Saved entries:
========================================================================

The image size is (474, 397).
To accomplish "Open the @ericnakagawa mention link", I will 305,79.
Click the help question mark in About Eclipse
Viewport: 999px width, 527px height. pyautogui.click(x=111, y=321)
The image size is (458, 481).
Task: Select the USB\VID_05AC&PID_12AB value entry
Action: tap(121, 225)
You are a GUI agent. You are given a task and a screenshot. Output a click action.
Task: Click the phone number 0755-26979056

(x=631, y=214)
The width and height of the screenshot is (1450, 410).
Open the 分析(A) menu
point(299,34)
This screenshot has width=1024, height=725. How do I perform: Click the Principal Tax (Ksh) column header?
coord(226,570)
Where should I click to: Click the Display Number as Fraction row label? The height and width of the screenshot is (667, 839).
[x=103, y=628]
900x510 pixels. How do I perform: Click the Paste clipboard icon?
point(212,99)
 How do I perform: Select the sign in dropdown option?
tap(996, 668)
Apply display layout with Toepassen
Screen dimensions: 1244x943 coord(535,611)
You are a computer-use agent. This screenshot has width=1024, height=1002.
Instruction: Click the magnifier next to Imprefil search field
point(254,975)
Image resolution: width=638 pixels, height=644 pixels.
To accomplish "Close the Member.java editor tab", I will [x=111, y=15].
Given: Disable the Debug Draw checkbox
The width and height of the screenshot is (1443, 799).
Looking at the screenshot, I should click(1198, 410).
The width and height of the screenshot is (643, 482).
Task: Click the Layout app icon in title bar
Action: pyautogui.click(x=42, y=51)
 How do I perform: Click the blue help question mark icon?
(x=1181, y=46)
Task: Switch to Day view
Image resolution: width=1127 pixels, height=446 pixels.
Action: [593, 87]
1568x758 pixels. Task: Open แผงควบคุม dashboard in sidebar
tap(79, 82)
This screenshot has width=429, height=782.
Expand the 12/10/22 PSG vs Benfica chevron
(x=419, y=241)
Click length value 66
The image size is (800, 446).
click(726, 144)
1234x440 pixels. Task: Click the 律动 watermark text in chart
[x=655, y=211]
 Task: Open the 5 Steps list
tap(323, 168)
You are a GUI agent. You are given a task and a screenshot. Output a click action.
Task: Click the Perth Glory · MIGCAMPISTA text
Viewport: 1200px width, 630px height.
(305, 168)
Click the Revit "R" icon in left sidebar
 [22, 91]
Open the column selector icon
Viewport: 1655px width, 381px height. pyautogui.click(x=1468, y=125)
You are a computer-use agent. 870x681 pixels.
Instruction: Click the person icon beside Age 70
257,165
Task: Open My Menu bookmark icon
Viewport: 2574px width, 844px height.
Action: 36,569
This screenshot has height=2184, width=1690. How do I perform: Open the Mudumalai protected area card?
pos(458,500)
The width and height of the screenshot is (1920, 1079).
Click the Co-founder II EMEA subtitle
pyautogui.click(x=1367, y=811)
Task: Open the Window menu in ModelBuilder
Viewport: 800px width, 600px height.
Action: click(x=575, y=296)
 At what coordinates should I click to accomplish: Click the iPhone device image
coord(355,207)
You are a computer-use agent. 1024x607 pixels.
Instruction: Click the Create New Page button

========================================================================

> ABOUT THIS EXERCISE
Down to the last line, reproduce the entries above precisely.

> ANSWER TO THIS TASK
The image size is (474, 397).
To accomplish "Open the @ericnakagawa mention link", I will 305,79.
Click the help question mark in About Eclipse
Viewport: 999px width, 527px height. pyautogui.click(x=111, y=321)
The image size is (458, 481).
Task: Select the USB\VID_05AC&PID_12AB value entry
Action: tap(121, 225)
You are a GUI agent. You are given a task and a screenshot. Output a click action.
Task: Click the phone number 0755-26979056

(x=631, y=214)
The width and height of the screenshot is (1450, 410).
Open the 分析(A) menu
point(299,34)
This screenshot has width=1024, height=725. How do I perform: Click the Principal Tax (Ksh) column header?
coord(226,570)
Where should I click to: Click the Display Number as Fraction row label? The height and width of the screenshot is (667, 839).
[x=103, y=628]
900x510 pixels. How do I perform: Click the Paste clipboard icon?
point(212,99)
 How do I perform: Select the sign in dropdown option?
tap(996, 668)
Apply display layout with Toepassen
Screen dimensions: 1244x943 coord(535,611)
You are a computer-use agent. This screenshot has width=1024, height=1002.
Instruction: Click the magnifier next to Imprefil search field
point(254,975)
Image resolution: width=638 pixels, height=644 pixels.
To accomplish "Close the Member.java editor tab", I will [x=111, y=15].
Given: Disable the Debug Draw checkbox
The width and height of the screenshot is (1443, 799).
Looking at the screenshot, I should click(1198, 410).
The width and height of the screenshot is (643, 482).
Task: Click the Layout app icon in title bar
Action: pyautogui.click(x=42, y=51)
 How do I perform: Click the blue help question mark icon?
(x=1181, y=46)
Task: Switch to Day view
Image resolution: width=1127 pixels, height=446 pixels.
Action: [593, 87]
1568x758 pixels. Task: Open แผงควบคุม dashboard in sidebar
tap(79, 82)
This screenshot has width=429, height=782.
Expand the 12/10/22 PSG vs Benfica chevron
(x=419, y=241)
Click length value 66
The image size is (800, 446).
click(726, 144)
1234x440 pixels. Task: Click the 律动 watermark text in chart
[x=655, y=211]
 Task: Open the 5 Steps list
tap(323, 168)
You are a GUI agent. You are given a task and a screenshot. Output a click action.
Task: Click the Perth Glory · MIGCAMPISTA text
Viewport: 1200px width, 630px height.
(305, 168)
Click the Revit "R" icon in left sidebar
 [22, 91]
Open the column selector icon
Viewport: 1655px width, 381px height. pyautogui.click(x=1468, y=125)
You are a computer-use agent. 870x681 pixels.
Instruction: Click the person icon beside Age 70
257,165
Task: Open My Menu bookmark icon
Viewport: 2574px width, 844px height.
Action: 36,569
This screenshot has height=2184, width=1690. How do I perform: Open the Mudumalai protected area card?
pos(458,500)
The width and height of the screenshot is (1920, 1079).
Click the Co-founder II EMEA subtitle
pyautogui.click(x=1367, y=811)
Task: Open the Window menu in ModelBuilder
Viewport: 800px width, 600px height.
Action: click(x=575, y=296)
 At what coordinates should I click to accomplish: Click the iPhone device image
coord(355,207)
You are a computer-use agent. 1024x607 pixels.
Instruction: Click the Create New Page button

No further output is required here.